### Activity
What lines of the material below hold the string "accomplish"? Copy them out.

### Data shown

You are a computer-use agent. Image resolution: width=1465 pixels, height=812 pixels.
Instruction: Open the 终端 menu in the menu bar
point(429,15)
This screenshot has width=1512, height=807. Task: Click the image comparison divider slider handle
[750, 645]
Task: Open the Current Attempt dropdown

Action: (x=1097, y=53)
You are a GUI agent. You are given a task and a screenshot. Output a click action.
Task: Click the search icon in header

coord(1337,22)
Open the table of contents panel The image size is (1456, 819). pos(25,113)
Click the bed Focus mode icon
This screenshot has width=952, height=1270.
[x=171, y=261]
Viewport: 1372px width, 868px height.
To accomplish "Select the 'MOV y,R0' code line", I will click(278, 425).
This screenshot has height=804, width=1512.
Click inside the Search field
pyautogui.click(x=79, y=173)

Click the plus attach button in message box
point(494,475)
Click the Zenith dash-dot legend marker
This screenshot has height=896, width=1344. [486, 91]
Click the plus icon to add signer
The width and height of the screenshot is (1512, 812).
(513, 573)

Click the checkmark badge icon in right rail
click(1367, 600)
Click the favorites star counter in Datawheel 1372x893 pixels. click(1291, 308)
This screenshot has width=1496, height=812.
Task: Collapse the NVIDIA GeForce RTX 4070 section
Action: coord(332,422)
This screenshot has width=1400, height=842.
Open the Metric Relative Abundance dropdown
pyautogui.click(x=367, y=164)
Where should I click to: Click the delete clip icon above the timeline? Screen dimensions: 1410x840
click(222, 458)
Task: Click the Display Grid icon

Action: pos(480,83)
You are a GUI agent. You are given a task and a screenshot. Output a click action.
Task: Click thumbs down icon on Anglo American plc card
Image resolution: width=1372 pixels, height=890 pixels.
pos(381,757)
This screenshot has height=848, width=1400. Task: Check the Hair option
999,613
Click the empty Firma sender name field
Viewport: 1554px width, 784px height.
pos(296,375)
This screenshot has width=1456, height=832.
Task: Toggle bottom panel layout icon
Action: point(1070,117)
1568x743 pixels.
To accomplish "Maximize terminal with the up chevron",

### Response
To accomplish "Select the 'MOV y,R0' code line", I will click(278, 425).
To accomplish "Maximize terminal with the up chevron",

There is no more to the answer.